Los príncipes de Éboli, en la Colegiata de Pastrana
Los príncipes de Éboli, en la Colegiata de Pastrana - ABC

¿Cuál fue su verdadera fecha de nacimiento? ¿Estuvo implicado su marido Ruy Gomez de Silva, secretario del Rey, en la muerte de Don Carlos? Algo que utilizarían nuestros enemigos para engrosar la leyenda negra. ¿Era de verdad tuerta, bizca o simplemente presumida? ¿Fue la mayor confidente de Isabel de Valois, la tercera mujer del Rey? ¿Conoció a Sofonisba Anguissola, la pintora? ¿Qué la enfrentó a Santa Teresa de Ávila? ¿Por qué después de fundar un convento para ella en Pastrana sus monjas lo terminaron abandonando? ¿Fue realmente amante de Felipe II? ¿Y de Antonio Pérez? ¿De verdad tuvo un bastardo real? ¿De verdad pretendió postular a un hijo suyo para suceder en el trono de Portugal? ¿Fue realmente la levadura de la masa en el asesinato de Escobedo?

Una por una fui desentrañando incógnitas y desmontando algunas de infamias que muchos daban por certeras desde hacía siglos.

Antonio Pérez, ayudado a escapar por aragoneses. Museo Víctor Balaguer
Antonio Pérez, ayudado a escapar por aragoneses. Museo Víctor Balaguer - ABC

Descubrí por su partida de bautismo que había cambiado de nombre de Juana a Ana. Que por una carta que escribieron a Ruy informándole del estado de su mujer cuando tenía tan solo trece años al sufrir un accidente, probablemente de esgrima que la había dejado tuerta. Aquello desarticulaba por completo cualquier teoría de las que antes la había tachado de frívola al taparse el ojo simplemente por presunción y para ocultar su bizquera.

Falsos amores

Respecto a sus supuestos amores con el Rey tan solo encontré varias pruebas que desarticulaban la falsedad. Para empezar en las fechas de estos supuestos amores el Rey estaba en Inglaterra y ella aun siendo una niña, aunque ya casada, vivía en España en casa de sus padres. Además, si estos hubiesen sido ciertos a posteriori, cuando el Rey se casó por tercera vez con Isabel de Valois, resultaba extraño que ninguno de los embajadores franceses enviara a la madre de la Reina, Catalina de Médicis, un billete para informar de ello. Al igual que es sumamente extraño que el príncipe de Orange se privara de mencionar a doña Ana en la apología que escribió haciendo públicos los amores ilícitos de Don Felipe. Eso, sin mencionar el amor incondicional que Felipe II demostraba a Isabel. Difícil sería entonces que doña Ana tuviese un bastardo Real. Y así una tras otra.
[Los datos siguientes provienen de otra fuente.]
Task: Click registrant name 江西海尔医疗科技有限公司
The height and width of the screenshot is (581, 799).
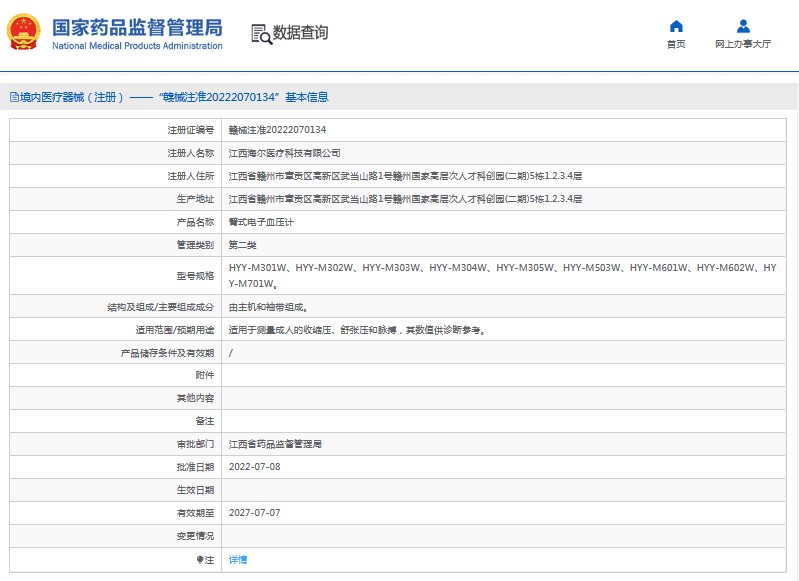Action: pyautogui.click(x=284, y=153)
Muchas actrices se han vestido de Princesa de Éboli. Olivia de Havilland en 1955, Julia Ormond en la conjura del Escorial, Belen Rueda, Patricia Adriani y Marisa Leza entre otras.

El año pasado el pueblo castellano manchego de Pastrana, el epicentro de su señorío, el lugar donde doña Ana pasó los momentos más felices e infelices de su vida, me hizo el honor de entregarme el premio princesa de Éboli. Lo recibí frente a su palacio y bajo el balcón de las horas. Ese al que, según la leyenda, ella se asomaba una vez al día en su cautiverio y hasta morir.